New study shows negative effect of COVID-19 school closures on autistic children

December 17, 2021
New study shows negative effect of COVID-19 school closures on autistic children

As the COVID-19 pandemic drags on, families across the country are coping with uncertainty and changes in routine caused by emergency school closures. A new study published in Frontiers in Education shows that shutdowns in school services have had serious consequences for children, particularly those with autism.

To compare the impact of school closures on autistic and non-autistic children, researchers sent out a survey to 250 parents of children aged 4 to 15 years old. The majority of participants (65%) were parents of autistic children, while 35% were parents of children without autism. All parents filled out a questionnaire about their children’s psychological experience during COVID, and parents of autistic children also completed a survey about autism-specific stressors, like behavioral concerns, therapy disruptions and hygiene issues.

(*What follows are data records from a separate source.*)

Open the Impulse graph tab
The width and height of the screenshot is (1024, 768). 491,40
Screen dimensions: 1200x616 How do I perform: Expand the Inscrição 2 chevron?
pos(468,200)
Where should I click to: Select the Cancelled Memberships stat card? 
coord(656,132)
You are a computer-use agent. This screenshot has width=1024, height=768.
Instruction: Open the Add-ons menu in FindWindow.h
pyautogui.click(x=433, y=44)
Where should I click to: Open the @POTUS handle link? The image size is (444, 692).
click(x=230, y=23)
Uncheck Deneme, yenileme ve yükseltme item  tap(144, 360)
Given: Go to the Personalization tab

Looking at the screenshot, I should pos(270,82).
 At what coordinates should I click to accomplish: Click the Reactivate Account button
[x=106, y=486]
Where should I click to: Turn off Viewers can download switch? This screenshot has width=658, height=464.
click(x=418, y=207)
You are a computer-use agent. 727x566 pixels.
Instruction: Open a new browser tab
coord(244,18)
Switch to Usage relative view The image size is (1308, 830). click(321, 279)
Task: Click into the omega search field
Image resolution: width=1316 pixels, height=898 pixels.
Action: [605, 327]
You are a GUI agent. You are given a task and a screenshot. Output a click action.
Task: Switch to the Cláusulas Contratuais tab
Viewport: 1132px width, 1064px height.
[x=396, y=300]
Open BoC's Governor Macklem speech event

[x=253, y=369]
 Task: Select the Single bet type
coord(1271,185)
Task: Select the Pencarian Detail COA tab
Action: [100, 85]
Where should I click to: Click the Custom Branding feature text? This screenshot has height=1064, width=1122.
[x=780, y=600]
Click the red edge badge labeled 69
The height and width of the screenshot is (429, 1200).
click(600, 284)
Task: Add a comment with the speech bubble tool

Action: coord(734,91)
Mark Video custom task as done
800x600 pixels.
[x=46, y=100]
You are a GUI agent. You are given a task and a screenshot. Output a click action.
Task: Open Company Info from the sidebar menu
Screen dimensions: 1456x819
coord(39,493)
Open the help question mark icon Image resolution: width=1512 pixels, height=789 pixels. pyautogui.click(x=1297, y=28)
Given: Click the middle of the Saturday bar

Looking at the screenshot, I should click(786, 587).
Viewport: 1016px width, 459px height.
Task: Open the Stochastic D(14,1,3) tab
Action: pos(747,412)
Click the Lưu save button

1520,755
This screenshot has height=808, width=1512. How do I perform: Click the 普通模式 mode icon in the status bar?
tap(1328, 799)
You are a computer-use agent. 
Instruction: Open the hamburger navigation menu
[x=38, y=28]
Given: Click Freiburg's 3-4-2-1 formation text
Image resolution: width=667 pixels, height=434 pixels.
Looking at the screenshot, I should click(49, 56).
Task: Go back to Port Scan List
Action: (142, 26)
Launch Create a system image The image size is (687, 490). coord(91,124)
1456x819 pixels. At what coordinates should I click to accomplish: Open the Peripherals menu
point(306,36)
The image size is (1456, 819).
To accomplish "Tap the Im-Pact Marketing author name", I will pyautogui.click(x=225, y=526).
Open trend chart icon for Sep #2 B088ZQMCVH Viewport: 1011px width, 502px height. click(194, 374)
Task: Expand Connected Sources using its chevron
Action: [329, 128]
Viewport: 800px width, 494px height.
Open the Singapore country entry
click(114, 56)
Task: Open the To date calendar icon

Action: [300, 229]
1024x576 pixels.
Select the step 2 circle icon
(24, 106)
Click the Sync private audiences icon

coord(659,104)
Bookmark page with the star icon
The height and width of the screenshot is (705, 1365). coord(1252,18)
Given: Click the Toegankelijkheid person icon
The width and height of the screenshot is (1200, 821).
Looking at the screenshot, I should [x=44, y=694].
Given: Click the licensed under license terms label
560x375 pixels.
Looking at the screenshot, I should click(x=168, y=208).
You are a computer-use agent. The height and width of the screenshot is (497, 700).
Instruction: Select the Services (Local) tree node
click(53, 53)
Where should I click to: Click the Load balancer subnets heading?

The results showed that parents of children with autism were more than three times as likely to report negative changes in their child compared to parents of non-autistic children. Parents of autistic children were more likely to report that their child was affected by changes in routine, while parents of children without autism were more likely to report that their child was affected by social isolation.

The stress of school closures also led to an increase in certain behaviors among children with autism, including:

  • Stimming (66%)
  • “Meltdowns” (62%)
  • Aggression (46%)
  • Toileting issues (26%)

In fact, more than three-quarters of parents of autistic children (79%) said that their child’s therapies had been disrupted during the pandemic, and more than half (63%) said their child was regressing behaviorally. Parents were also concerned that their child was less prepared to return to school, falling behind in school and being left out of virtual social situations.

However, while there were negative changes in behavior, parents of children with autism reported that their children have been happier during the pandemic than parents of non-autistic children. The decrease in social demands and opportunity to stay home with loved ones could be contributing to this difference.

In total, these findings suggest that virtual school and therapy services may not be appropriate for children with autism. While researchers still don’t understand the long-term impact of school closures on autistic children, the current study shows the changes in routine and lack of socialization may lead to learning loss that could create negative outcomes later in life. Educators will need to address these challenges by offering children with autism opportunities to “make up” what they lost during virtual learning once they return to school in-person.